Among the entries below, how many lines hold "agent"? Reply with the number only.

=== Section Start ===

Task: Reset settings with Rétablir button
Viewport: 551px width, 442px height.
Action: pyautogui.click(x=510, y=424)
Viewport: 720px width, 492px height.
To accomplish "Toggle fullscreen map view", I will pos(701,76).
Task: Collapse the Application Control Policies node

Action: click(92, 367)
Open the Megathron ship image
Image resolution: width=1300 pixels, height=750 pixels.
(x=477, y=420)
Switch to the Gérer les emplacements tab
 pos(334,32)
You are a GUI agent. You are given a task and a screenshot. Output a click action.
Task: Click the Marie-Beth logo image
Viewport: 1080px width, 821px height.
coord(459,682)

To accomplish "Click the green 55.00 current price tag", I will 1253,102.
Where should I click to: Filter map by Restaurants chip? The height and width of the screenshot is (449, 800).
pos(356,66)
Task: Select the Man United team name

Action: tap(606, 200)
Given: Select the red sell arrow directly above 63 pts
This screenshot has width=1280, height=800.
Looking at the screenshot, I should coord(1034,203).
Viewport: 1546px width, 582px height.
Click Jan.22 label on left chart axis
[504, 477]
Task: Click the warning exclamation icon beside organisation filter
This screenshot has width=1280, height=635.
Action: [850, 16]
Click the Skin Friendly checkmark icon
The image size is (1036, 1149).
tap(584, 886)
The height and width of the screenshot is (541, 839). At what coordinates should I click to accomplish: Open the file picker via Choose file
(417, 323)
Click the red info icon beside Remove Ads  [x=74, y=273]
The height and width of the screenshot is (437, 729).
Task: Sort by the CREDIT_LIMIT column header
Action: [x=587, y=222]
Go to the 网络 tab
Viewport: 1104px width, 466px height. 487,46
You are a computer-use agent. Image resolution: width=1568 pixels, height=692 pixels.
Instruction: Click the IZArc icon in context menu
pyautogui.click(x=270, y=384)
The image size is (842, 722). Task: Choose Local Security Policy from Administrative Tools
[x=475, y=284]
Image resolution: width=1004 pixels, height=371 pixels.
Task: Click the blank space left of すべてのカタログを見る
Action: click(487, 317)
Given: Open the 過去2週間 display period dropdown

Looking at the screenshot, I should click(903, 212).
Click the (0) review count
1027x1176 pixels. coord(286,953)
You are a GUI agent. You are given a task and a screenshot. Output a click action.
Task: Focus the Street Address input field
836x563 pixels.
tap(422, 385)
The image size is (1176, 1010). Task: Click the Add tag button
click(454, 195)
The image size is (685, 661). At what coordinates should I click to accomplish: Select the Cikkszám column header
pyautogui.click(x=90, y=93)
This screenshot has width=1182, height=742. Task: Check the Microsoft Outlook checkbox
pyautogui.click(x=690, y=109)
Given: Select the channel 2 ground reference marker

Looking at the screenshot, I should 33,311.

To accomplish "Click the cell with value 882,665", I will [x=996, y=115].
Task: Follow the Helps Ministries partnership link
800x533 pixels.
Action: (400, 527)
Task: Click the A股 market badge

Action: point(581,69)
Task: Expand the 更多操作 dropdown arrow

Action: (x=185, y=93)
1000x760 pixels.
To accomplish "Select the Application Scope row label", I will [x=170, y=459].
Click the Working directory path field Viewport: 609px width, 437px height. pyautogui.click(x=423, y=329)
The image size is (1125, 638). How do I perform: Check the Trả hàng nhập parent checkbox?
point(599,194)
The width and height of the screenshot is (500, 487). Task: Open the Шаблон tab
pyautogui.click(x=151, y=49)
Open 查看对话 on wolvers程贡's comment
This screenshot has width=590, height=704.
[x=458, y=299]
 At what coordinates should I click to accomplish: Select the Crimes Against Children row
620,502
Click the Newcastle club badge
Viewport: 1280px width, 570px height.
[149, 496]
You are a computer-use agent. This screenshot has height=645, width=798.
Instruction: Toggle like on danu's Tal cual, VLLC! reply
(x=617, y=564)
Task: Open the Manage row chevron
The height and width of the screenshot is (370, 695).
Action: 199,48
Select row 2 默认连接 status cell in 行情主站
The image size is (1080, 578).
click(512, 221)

=== Section End ===

--- FINAL ANSWER ---
4